• **WHAT THIS TASK INVOLVES**
Taking the data below line by line, count those that include the word "computer" and report the number alone.

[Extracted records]

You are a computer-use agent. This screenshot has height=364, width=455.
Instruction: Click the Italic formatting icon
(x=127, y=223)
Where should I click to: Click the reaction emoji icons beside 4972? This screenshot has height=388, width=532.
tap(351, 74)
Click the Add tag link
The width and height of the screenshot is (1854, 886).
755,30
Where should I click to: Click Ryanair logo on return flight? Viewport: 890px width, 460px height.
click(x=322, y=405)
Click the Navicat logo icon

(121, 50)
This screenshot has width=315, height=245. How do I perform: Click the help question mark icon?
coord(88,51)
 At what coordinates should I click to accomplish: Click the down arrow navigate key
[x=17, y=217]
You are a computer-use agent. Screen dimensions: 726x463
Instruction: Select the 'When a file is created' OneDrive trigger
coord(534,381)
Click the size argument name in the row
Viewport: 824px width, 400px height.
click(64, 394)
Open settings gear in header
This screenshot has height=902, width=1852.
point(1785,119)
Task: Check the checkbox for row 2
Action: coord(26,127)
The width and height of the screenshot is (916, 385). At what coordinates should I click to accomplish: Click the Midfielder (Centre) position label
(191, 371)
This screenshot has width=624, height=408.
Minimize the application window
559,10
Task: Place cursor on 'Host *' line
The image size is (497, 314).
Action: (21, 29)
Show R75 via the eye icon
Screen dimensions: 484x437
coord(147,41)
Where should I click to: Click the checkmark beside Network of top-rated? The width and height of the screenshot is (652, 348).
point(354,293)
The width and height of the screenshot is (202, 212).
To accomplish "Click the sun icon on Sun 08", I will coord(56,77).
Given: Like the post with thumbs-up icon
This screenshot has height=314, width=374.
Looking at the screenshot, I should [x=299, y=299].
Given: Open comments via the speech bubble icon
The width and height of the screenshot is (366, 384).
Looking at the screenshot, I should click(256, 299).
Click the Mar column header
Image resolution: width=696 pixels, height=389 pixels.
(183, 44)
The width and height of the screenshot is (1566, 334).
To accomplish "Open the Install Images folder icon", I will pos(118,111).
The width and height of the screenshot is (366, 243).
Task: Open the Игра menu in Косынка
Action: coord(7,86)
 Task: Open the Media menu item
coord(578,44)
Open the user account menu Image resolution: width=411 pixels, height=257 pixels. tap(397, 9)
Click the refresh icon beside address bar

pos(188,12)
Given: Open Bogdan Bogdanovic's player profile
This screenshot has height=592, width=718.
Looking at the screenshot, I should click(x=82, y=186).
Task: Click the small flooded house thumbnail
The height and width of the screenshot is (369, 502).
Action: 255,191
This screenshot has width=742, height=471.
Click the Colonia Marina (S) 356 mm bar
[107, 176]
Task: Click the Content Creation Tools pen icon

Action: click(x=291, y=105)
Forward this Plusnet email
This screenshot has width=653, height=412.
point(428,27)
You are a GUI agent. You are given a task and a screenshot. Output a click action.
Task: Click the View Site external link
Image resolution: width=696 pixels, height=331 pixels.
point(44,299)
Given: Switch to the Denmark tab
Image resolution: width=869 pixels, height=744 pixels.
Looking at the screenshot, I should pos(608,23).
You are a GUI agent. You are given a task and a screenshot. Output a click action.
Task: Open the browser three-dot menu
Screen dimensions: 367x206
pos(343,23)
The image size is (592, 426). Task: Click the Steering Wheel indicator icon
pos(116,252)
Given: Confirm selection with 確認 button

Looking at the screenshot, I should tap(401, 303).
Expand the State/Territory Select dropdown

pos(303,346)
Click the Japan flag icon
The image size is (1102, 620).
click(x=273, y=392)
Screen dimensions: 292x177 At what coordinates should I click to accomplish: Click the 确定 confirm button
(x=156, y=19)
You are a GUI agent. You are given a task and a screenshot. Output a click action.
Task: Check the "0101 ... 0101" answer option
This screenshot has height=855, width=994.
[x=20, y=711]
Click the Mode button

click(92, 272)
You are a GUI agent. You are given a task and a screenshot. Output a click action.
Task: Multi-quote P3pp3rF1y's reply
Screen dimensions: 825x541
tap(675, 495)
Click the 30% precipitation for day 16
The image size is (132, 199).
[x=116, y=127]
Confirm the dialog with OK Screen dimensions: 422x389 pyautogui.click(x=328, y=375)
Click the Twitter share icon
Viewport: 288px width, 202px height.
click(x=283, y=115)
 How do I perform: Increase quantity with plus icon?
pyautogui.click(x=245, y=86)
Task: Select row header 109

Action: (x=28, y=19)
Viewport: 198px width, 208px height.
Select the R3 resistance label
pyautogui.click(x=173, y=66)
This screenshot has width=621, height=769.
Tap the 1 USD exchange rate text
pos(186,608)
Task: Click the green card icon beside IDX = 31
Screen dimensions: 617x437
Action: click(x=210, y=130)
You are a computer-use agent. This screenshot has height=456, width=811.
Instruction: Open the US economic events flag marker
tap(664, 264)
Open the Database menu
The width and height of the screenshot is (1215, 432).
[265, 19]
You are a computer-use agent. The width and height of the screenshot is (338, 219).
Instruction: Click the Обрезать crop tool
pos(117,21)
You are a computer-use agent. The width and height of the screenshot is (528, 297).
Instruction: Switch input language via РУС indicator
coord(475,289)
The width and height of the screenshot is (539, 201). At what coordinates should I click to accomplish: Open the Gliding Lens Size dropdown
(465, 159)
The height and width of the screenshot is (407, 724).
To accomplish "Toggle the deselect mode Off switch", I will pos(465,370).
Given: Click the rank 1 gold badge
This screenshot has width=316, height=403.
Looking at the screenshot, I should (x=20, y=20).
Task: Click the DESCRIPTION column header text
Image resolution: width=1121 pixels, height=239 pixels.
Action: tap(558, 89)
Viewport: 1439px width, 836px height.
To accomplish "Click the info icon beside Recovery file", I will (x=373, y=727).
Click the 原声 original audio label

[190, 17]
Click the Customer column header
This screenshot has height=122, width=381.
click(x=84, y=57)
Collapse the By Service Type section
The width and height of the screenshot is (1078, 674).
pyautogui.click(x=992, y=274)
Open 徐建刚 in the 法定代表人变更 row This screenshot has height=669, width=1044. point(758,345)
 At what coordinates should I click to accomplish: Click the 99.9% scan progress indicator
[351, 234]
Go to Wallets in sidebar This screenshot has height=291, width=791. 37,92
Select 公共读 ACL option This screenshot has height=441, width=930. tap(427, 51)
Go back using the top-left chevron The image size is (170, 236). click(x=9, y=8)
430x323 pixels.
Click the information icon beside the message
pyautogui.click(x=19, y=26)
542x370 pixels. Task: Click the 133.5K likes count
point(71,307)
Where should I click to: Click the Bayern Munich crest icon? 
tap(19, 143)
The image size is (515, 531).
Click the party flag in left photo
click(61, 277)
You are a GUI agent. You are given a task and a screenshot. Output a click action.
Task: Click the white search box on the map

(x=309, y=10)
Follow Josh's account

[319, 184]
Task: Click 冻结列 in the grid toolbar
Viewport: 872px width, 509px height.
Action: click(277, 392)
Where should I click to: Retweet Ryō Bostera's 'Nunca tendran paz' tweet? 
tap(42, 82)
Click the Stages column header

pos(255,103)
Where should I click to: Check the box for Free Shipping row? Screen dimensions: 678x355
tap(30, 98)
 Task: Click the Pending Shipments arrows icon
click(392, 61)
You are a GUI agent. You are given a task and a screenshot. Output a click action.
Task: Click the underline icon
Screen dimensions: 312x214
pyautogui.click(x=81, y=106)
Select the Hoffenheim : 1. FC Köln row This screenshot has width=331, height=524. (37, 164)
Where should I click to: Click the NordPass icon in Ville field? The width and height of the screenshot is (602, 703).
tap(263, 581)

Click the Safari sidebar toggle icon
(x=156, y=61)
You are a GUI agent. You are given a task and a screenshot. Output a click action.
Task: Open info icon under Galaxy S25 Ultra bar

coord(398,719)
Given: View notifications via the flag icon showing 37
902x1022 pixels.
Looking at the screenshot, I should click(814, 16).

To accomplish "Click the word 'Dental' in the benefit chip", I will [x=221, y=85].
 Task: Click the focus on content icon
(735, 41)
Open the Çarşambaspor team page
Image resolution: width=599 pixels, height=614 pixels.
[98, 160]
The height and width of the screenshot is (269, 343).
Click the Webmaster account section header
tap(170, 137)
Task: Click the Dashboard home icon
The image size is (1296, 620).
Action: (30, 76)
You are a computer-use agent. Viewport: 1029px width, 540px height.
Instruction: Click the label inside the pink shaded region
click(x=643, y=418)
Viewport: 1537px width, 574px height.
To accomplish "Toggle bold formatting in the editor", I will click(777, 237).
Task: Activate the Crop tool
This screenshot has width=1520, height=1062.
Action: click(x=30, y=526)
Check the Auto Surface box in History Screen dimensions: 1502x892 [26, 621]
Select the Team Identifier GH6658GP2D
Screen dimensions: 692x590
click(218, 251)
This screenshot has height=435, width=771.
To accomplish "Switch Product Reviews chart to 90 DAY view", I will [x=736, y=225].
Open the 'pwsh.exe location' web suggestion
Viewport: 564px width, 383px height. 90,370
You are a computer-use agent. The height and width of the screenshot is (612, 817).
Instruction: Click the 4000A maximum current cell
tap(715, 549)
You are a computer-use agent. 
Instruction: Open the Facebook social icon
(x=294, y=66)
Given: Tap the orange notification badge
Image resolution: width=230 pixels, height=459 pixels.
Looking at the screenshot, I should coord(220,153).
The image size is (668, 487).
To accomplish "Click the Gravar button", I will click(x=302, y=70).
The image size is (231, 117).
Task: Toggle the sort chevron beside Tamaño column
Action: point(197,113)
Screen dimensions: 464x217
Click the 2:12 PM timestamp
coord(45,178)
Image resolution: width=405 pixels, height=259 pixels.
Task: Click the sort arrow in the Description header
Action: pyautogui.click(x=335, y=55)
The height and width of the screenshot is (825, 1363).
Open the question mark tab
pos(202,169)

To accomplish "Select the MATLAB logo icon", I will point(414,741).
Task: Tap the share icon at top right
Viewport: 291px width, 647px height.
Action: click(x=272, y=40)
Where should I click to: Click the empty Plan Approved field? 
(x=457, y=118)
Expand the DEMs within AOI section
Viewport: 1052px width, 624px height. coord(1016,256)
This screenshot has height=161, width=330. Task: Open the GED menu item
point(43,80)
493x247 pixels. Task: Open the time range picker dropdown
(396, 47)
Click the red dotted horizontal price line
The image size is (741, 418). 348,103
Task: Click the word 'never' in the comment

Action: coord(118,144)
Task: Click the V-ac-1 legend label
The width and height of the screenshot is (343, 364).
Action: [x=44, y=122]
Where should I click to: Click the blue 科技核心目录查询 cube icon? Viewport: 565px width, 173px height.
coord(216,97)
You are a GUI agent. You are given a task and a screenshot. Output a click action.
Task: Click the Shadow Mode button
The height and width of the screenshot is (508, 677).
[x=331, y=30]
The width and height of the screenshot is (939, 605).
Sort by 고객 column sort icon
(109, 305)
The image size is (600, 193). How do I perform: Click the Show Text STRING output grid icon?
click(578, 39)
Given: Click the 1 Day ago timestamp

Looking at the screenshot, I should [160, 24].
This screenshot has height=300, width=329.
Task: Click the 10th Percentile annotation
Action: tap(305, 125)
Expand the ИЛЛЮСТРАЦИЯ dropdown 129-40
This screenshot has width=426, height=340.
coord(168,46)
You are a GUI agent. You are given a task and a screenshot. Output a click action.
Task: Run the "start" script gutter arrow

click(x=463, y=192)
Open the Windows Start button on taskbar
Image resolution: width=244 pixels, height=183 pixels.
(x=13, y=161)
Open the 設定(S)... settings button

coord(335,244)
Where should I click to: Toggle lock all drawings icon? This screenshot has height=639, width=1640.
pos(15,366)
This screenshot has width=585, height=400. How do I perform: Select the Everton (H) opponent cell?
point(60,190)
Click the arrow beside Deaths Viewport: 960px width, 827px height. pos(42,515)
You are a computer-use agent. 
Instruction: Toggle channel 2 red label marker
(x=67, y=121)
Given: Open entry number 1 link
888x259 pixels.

• **ANSWER TO THIS TASK**
9